**QUOTED PASSAGE:**
┌──

8. The contentions of the plaintiffs-appellants in their ground-of-appeal are, that the gift-back of 1950 was wrong and illegal and did not confer any ownership rights upon Banti. that she could not be stated to be in lawful possession on the date of the enforcement of Section 14 (1) of the Hindu Succession Act. 1956. and that Harbans Singh had only acquired limited rights as successor to Kaushalya which he transferred to Banti on 28-10-1950, and that as such Banti could not have acquired absolute title under Section 14 (1) because she suffered from the same restriction with which Harbans Singh was governed being the heir of the donee from Banti. It is also contended by the appellants, that the decree of the Punjab High Court was binding and hence the estate could not be enlarged under Section 14 (1).

9. It may be pointed out at the outset that the two Courts below have based their findings on a totally wrong conception of law. It has been held by them that in view of the decision given by the Punjab High Court in 1947, Bantiwas a lawful heir of Kaushalya and therefore the property reverted back to her. It is evident, in the declaratory suit before the High Court, the question did not arise regarding the succession to Kaushalya but the question essentially related to the heirs of Bihari who was the last male-holder. The plaintiffs were found reversioners being heirs to Bihari and were to be preferred as against Harbans Singh who could not be heir to Bihari. On this short ground, the suit was decreed and it was held that whatever alienation was made by Banti would not confer benefits to the donees beyond her lifetime. It is. therefore, manifest that the judgment of the High Court never decided about the question of succession to Kauahalya.

└──

**DATA EXTRACT:**
┌──

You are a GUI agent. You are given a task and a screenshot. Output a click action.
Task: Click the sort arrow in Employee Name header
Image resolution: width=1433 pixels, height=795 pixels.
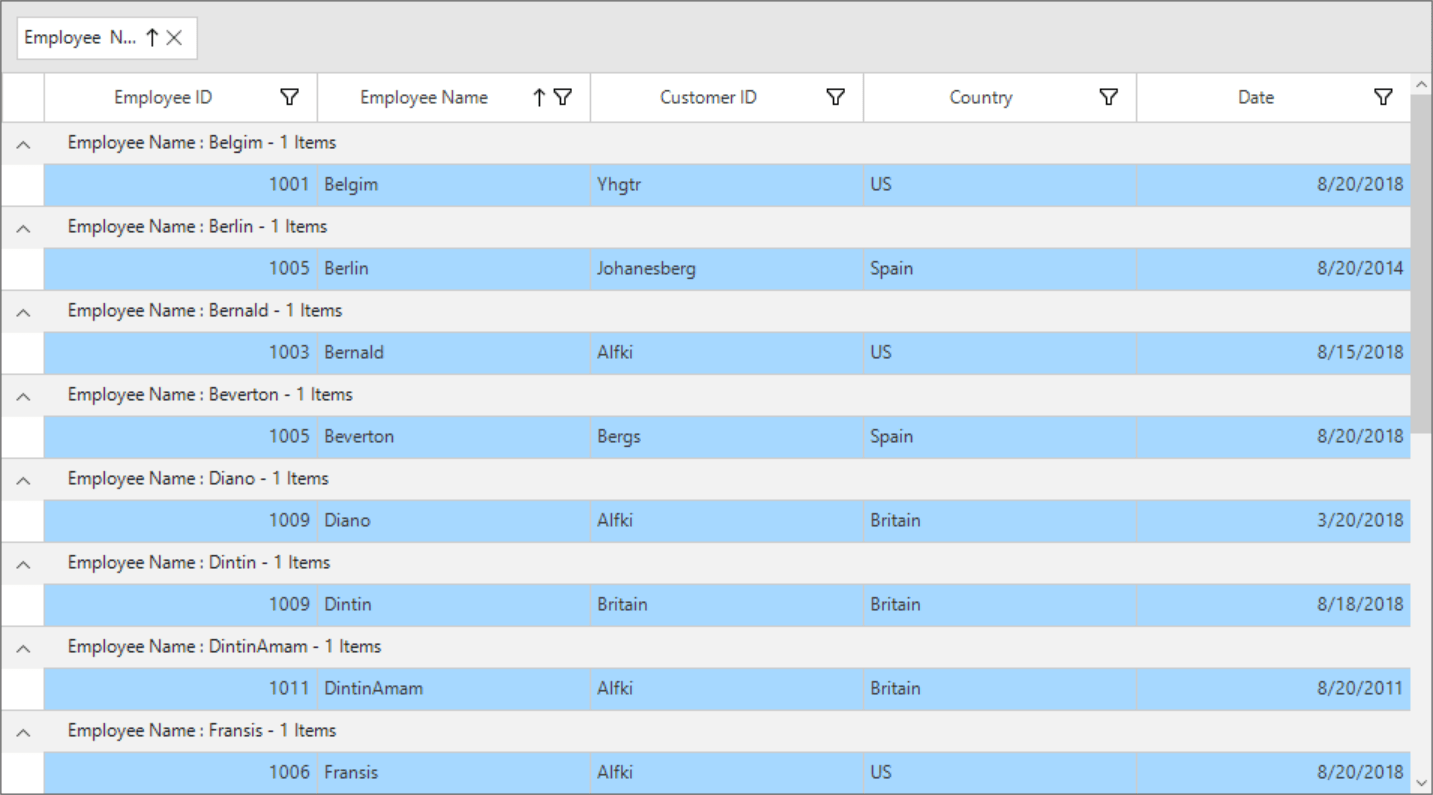coord(539,96)
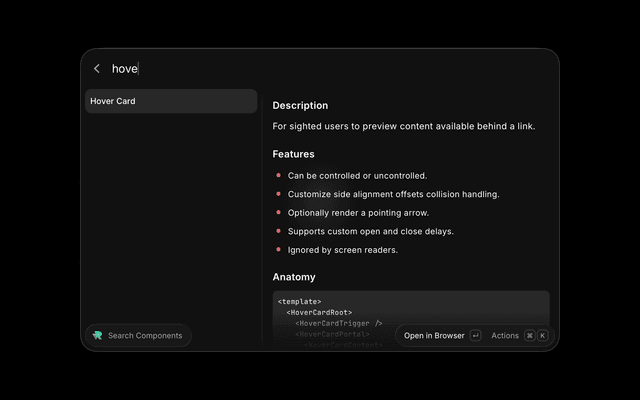The image size is (640, 400).
Task: Click the Features heading
Action: click(293, 154)
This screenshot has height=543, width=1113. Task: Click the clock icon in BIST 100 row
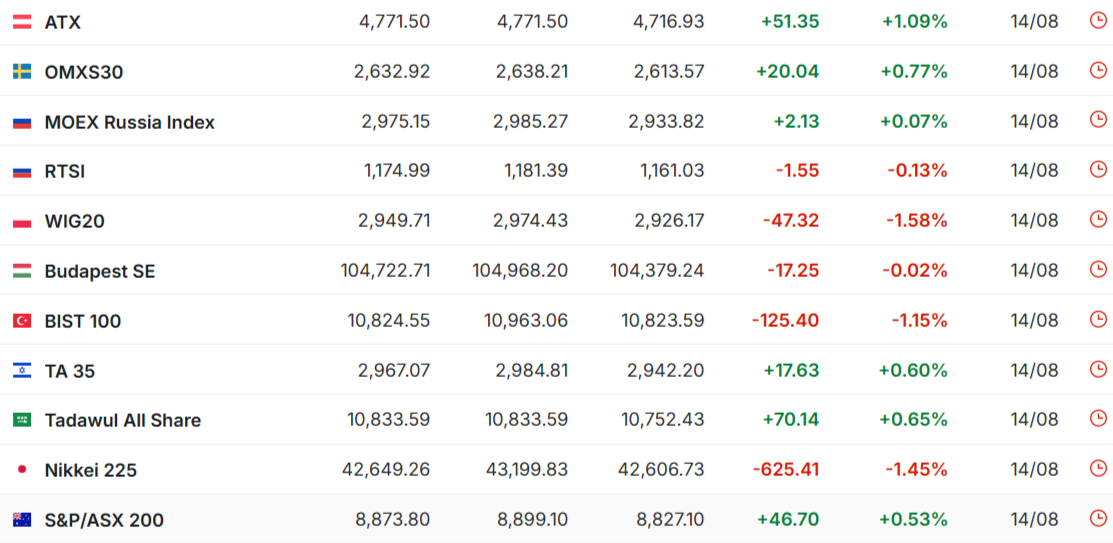click(x=1097, y=319)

└──

**SHORT PROBLEM:** Name every individual person mentioned by name in the appeal passage above.

**CORRECT ANSWER:** Banti, Harbans Singh, Kaushalya, Bihari